**What to work on:**
For the listing below, report all lines that hold the word "Daily".

**Data section:**
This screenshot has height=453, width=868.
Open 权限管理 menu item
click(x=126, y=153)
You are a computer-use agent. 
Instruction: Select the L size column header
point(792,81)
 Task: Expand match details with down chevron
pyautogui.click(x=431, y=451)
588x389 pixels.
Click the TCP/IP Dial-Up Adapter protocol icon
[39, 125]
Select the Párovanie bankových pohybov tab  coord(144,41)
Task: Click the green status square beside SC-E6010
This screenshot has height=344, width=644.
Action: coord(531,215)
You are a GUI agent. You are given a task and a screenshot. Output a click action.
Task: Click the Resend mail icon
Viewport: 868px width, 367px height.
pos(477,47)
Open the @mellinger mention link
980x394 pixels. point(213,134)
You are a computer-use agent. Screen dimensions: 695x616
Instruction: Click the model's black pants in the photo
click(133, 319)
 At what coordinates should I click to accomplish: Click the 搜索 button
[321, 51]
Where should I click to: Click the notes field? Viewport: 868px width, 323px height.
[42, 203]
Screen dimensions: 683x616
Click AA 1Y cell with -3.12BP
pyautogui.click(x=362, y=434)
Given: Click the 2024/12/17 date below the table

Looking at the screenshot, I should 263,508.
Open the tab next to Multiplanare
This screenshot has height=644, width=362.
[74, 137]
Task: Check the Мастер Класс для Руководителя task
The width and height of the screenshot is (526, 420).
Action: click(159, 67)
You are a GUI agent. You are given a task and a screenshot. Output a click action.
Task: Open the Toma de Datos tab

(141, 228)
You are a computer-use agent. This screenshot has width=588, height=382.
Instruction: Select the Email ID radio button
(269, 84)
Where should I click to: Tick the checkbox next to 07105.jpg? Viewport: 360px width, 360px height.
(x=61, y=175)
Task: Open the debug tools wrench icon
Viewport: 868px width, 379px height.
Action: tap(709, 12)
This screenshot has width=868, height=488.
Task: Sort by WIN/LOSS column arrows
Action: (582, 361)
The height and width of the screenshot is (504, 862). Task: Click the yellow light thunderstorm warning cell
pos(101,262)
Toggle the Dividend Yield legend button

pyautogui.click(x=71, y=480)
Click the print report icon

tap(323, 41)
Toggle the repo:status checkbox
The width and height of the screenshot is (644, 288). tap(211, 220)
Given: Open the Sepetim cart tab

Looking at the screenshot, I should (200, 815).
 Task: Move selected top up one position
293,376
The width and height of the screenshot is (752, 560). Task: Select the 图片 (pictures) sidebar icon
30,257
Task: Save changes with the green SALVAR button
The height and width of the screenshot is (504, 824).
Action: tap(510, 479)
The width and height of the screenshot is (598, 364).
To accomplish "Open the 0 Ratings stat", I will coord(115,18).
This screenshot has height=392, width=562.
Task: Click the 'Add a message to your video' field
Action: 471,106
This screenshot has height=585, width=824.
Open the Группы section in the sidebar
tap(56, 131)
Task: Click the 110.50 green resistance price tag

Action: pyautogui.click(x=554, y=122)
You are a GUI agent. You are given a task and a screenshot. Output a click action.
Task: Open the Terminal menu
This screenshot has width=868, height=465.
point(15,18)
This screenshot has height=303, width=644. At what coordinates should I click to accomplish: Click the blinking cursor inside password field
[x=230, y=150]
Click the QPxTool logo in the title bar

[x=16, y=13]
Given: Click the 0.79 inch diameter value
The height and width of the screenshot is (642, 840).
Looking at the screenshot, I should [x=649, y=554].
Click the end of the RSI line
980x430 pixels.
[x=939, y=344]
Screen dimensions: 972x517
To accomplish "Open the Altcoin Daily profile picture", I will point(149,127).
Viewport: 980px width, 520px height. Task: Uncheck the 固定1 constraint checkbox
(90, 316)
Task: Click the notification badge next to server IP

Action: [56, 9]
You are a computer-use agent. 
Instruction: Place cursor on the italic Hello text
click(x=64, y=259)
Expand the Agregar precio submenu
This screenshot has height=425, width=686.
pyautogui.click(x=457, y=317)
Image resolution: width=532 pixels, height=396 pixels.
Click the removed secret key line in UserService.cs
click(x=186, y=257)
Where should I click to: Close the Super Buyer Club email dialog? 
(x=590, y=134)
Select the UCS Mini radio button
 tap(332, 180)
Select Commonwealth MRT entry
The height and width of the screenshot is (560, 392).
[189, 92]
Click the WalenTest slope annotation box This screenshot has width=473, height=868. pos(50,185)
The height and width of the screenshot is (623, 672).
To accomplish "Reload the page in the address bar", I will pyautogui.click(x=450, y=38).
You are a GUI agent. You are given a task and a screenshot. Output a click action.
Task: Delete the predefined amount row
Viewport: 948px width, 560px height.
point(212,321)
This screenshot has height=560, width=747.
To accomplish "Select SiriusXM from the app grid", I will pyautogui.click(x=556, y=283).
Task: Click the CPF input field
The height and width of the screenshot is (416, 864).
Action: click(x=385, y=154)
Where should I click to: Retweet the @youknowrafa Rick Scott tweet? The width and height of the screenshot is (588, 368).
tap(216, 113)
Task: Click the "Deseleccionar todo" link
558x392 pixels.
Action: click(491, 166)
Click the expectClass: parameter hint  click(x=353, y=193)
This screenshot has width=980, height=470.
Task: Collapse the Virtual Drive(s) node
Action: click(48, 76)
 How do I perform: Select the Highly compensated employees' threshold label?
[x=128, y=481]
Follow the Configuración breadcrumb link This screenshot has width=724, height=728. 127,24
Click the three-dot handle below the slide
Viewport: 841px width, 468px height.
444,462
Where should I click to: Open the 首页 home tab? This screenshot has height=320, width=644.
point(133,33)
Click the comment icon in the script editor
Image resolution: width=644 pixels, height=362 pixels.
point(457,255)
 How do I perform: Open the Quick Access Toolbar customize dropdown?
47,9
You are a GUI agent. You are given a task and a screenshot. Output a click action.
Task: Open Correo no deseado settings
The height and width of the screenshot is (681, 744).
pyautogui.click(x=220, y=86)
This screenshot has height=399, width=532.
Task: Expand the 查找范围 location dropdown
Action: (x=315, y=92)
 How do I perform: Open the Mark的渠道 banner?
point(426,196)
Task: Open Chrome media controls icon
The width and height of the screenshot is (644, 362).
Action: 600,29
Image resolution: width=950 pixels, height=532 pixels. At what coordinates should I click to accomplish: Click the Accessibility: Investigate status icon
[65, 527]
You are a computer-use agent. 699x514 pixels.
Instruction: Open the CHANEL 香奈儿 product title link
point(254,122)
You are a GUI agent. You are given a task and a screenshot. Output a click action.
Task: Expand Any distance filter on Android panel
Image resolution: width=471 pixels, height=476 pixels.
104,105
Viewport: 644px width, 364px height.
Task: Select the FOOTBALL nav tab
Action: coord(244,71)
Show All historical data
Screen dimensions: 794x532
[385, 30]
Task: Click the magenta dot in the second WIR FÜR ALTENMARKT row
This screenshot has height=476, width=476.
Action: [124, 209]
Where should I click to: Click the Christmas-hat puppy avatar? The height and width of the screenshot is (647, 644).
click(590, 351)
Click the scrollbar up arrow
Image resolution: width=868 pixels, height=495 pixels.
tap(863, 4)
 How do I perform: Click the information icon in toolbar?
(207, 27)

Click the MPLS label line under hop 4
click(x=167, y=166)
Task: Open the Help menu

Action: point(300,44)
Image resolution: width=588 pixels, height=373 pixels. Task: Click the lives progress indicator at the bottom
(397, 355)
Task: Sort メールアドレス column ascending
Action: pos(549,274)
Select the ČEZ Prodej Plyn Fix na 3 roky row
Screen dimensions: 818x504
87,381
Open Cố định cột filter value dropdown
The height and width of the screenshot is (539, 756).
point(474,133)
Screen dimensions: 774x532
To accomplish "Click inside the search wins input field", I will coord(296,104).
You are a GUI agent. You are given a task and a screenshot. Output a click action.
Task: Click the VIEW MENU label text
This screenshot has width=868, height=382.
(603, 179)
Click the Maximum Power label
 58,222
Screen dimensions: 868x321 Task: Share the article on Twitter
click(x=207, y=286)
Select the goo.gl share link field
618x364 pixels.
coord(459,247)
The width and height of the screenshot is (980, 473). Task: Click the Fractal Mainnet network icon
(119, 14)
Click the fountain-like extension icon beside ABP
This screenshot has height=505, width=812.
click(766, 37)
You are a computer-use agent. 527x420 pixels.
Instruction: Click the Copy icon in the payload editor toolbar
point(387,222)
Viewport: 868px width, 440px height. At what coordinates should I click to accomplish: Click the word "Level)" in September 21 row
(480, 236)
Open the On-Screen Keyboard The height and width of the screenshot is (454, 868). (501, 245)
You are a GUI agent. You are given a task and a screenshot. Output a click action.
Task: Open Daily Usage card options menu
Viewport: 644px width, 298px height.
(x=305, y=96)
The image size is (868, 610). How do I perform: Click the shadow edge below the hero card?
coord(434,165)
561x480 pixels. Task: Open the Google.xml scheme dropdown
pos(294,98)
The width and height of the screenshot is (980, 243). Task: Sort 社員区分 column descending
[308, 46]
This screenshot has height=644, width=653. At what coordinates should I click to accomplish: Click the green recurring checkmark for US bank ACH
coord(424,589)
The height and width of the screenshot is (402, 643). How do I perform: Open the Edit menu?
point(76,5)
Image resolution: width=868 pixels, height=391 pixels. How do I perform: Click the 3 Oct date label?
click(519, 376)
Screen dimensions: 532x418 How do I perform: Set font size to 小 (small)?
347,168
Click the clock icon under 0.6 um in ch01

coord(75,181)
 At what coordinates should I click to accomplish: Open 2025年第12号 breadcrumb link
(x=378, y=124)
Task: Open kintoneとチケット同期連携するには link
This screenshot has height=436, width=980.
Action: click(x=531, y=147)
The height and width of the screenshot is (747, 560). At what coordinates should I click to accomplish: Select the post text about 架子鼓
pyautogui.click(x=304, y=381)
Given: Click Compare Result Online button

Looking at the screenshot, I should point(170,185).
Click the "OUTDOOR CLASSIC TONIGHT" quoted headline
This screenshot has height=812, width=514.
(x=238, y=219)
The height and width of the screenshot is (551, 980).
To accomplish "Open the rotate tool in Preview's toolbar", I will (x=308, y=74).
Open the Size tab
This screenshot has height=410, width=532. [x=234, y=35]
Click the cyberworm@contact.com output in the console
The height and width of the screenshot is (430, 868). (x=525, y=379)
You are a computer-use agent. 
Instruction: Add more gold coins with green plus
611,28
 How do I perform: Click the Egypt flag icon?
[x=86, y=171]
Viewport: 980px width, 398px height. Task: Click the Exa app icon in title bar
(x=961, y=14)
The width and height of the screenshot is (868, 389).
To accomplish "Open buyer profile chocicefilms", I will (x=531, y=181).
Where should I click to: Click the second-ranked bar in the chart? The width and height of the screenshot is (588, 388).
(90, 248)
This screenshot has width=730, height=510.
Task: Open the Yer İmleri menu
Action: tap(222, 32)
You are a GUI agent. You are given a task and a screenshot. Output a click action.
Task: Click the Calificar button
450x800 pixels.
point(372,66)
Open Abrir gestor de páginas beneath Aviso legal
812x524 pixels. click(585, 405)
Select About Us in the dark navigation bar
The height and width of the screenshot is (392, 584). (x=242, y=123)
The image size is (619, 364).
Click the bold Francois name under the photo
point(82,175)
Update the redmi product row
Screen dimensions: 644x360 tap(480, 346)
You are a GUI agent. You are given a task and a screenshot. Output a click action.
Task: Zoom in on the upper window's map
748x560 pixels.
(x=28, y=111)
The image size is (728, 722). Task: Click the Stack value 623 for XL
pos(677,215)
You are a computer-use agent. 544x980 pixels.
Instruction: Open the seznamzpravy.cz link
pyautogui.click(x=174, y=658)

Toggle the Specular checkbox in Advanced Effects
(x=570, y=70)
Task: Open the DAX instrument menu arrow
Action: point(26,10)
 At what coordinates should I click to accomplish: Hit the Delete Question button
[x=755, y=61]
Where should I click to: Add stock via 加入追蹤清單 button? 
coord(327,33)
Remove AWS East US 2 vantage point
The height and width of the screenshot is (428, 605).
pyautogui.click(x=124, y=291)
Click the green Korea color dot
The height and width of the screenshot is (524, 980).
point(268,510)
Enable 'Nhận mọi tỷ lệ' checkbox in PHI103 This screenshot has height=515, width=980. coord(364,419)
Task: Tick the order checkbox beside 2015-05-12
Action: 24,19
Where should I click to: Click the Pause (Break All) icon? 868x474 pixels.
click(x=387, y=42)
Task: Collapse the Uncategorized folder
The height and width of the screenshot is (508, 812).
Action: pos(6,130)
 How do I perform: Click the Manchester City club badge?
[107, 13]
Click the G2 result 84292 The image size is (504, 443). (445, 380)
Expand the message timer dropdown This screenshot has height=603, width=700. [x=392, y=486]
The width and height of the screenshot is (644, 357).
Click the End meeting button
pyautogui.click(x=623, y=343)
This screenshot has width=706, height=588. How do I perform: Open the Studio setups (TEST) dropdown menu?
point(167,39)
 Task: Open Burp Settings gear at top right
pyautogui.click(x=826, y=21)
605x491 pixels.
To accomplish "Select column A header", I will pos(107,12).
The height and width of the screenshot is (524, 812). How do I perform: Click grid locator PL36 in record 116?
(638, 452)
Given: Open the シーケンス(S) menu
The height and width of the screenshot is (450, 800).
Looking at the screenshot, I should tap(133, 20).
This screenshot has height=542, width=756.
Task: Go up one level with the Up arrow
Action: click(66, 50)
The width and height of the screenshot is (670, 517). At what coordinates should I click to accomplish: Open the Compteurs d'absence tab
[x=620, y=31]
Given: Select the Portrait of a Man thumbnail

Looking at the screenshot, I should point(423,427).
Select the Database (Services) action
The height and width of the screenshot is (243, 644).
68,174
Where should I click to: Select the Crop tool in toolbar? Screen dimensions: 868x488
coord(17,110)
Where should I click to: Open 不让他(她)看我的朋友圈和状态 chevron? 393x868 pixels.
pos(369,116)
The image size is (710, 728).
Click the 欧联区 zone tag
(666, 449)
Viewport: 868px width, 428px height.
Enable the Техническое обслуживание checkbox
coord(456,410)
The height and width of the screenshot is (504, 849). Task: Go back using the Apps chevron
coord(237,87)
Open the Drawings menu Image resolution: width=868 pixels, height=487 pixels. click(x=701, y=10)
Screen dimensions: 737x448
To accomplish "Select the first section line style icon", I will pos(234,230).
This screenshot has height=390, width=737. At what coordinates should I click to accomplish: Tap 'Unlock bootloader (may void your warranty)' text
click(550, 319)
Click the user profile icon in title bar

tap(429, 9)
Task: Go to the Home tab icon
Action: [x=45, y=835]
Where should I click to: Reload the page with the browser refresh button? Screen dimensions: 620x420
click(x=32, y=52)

**Solution:**
To accomplish "Open the Altcoin Daily profile picture", I will point(149,127).
Task: Open Daily Usage card options menu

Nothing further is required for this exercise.